━━ Given records
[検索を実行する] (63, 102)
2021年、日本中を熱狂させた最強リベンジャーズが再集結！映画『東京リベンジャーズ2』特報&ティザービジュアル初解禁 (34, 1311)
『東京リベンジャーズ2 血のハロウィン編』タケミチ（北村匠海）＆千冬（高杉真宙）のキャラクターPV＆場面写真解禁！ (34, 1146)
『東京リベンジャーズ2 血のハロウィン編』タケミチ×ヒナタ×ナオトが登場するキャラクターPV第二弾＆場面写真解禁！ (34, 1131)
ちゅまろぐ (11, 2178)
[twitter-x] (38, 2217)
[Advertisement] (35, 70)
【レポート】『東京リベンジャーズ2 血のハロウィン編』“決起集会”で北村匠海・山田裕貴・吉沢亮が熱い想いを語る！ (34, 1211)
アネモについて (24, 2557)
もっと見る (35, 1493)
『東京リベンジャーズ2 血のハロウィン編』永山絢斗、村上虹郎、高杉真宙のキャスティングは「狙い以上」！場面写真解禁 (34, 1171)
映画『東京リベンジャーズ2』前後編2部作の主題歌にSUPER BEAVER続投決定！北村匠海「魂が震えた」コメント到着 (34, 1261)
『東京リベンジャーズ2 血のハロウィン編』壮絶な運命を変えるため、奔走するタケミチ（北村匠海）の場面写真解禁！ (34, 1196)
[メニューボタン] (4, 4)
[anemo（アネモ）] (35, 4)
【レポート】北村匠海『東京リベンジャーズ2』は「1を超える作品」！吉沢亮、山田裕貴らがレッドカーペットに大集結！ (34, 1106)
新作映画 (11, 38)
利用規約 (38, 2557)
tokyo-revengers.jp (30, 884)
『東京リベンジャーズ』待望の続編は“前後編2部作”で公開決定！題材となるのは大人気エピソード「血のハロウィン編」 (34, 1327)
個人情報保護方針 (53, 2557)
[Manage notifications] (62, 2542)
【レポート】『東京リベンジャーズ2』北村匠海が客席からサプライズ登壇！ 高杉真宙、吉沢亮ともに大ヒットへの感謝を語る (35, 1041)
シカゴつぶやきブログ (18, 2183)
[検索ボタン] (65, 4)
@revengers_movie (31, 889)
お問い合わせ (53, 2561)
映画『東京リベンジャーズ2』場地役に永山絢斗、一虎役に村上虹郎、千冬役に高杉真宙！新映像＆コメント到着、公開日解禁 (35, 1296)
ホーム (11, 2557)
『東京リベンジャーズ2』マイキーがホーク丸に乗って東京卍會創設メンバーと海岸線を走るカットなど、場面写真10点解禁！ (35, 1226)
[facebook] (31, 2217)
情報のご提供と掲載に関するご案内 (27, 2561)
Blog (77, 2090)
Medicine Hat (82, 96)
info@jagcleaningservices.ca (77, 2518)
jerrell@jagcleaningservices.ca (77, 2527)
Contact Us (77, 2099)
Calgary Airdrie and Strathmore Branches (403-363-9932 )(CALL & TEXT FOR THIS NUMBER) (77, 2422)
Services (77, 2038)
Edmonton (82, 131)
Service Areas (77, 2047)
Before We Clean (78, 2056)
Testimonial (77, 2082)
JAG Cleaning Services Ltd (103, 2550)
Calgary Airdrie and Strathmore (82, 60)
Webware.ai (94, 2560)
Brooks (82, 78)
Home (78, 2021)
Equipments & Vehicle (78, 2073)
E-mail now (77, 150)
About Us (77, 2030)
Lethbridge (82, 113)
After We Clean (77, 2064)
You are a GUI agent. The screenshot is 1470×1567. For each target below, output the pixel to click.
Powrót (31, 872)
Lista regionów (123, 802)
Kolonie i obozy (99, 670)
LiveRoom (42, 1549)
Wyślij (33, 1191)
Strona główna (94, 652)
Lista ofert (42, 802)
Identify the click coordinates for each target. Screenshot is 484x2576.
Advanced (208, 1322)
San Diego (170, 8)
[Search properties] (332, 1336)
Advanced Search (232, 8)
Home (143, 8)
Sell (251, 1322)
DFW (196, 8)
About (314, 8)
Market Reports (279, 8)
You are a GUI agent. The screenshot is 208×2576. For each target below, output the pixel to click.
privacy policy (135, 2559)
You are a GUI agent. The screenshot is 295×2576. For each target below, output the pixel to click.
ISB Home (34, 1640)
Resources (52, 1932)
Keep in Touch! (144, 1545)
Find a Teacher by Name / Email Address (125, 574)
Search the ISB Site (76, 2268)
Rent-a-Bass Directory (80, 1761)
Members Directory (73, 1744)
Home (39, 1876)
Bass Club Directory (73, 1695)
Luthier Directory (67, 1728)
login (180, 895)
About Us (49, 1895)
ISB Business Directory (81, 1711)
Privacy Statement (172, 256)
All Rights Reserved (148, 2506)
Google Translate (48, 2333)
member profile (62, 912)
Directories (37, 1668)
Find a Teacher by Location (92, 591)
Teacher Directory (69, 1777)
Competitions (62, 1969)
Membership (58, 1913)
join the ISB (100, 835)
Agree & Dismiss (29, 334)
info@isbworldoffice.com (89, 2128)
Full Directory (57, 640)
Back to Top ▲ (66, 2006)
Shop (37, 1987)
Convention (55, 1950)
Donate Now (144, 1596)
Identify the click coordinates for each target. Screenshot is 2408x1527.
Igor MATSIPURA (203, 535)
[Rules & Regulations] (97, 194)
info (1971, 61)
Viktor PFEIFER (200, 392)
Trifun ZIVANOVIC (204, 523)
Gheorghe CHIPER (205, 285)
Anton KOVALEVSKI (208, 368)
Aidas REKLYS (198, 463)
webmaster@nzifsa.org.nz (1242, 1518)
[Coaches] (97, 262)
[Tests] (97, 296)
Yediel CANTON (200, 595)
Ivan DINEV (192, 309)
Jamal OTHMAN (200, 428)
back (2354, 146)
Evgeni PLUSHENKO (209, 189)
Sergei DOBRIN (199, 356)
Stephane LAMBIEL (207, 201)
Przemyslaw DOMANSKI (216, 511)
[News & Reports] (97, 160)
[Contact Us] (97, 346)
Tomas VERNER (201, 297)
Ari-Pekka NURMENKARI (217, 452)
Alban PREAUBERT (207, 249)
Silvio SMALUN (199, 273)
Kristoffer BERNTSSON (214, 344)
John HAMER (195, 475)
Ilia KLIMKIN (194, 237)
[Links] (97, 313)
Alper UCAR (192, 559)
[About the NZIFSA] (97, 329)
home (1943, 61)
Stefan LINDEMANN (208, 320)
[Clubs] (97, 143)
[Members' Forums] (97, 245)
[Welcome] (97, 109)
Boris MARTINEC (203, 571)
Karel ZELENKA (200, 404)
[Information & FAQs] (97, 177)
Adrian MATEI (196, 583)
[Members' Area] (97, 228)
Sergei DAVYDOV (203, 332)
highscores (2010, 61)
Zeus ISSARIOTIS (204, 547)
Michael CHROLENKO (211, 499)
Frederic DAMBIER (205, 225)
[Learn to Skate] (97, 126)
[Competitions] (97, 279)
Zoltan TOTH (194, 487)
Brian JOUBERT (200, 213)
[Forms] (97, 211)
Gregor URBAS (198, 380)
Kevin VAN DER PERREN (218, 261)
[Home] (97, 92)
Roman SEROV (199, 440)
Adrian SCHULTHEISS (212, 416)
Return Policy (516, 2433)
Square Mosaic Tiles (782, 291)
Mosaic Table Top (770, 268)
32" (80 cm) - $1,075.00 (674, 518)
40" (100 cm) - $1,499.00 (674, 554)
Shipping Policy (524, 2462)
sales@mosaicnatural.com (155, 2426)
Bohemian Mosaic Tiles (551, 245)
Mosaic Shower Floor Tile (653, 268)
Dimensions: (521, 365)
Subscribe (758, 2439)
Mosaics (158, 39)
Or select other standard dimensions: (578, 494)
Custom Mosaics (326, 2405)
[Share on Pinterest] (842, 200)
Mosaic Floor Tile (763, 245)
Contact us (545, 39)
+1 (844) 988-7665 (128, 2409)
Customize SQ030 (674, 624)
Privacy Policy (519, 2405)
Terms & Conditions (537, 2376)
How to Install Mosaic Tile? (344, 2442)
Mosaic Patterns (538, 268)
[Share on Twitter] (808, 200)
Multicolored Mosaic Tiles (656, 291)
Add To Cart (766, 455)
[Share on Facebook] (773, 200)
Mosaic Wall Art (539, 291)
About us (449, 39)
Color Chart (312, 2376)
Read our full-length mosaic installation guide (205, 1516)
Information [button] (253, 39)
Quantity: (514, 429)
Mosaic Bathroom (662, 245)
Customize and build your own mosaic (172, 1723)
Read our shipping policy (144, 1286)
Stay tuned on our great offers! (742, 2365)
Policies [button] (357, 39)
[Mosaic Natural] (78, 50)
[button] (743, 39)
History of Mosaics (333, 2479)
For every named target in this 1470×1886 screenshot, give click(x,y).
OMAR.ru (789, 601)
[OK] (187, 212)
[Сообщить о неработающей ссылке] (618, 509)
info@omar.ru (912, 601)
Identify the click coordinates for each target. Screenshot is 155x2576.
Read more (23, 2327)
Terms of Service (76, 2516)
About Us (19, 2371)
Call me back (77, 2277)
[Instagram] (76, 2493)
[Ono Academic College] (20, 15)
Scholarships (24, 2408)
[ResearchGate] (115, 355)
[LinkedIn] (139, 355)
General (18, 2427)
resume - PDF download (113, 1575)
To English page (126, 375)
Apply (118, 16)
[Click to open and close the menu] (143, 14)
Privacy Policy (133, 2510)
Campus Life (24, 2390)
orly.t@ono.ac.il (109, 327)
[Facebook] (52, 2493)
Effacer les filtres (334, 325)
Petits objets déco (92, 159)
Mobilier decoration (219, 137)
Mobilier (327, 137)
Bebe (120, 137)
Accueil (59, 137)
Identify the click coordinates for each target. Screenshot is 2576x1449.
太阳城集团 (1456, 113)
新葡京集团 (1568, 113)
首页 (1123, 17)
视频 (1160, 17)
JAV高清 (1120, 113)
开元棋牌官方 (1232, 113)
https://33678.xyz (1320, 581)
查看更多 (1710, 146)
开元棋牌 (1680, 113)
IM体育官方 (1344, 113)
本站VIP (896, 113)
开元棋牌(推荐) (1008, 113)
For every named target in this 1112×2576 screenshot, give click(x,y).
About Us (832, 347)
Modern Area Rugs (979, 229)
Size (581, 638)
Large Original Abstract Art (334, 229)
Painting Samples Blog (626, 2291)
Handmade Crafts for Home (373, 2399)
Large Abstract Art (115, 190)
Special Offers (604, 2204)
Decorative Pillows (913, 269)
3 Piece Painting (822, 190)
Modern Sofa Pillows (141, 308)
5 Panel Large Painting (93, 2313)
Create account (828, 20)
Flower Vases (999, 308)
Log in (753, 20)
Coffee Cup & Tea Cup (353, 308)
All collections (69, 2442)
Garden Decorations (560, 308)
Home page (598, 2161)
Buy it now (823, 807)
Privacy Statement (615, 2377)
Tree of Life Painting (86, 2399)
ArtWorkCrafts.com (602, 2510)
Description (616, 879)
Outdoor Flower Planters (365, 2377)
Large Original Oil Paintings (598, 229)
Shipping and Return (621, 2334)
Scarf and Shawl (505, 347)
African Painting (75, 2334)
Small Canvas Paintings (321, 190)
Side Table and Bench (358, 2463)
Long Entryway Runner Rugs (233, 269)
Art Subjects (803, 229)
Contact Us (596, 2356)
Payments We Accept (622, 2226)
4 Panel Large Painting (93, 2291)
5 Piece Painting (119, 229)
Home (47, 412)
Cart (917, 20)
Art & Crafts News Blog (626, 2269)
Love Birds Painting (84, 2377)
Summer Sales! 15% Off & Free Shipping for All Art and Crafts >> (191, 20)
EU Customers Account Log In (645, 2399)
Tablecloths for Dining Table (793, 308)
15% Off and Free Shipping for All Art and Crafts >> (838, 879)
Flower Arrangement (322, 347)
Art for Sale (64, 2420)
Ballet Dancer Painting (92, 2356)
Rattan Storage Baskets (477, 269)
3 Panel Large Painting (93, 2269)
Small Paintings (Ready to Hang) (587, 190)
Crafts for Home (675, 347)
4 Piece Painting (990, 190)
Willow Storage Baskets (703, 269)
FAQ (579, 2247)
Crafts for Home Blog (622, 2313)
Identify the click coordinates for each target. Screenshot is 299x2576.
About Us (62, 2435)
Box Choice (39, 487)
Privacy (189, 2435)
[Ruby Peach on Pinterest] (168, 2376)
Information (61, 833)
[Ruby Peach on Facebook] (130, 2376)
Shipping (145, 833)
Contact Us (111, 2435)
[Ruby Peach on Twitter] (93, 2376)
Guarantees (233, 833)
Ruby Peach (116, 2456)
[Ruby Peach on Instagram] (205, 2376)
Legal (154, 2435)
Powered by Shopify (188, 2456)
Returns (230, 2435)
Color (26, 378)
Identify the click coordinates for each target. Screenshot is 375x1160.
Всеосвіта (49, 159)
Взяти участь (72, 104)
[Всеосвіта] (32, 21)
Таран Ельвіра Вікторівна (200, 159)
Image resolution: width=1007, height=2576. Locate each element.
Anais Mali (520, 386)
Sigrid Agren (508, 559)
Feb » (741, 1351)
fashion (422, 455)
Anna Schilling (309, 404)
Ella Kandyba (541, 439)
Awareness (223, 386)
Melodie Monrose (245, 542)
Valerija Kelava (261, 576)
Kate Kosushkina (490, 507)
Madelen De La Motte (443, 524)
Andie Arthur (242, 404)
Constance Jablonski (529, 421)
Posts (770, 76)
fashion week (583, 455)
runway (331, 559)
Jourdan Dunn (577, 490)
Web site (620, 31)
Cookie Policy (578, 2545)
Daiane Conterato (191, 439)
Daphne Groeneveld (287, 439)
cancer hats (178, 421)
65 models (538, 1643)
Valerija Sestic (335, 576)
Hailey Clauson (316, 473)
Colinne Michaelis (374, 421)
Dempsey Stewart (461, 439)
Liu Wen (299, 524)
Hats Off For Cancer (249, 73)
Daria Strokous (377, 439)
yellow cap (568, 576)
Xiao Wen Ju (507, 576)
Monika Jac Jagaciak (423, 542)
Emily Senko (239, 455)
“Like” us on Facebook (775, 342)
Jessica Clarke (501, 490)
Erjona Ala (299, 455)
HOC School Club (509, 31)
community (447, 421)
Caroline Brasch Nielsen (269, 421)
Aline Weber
━━━━
Work order
Copy every line in the data above that has the string "Mosaics" in it.

Answer box
Mosaics (158, 39)
Custom Mosaics (326, 2405)
History of Mosaics (333, 2479)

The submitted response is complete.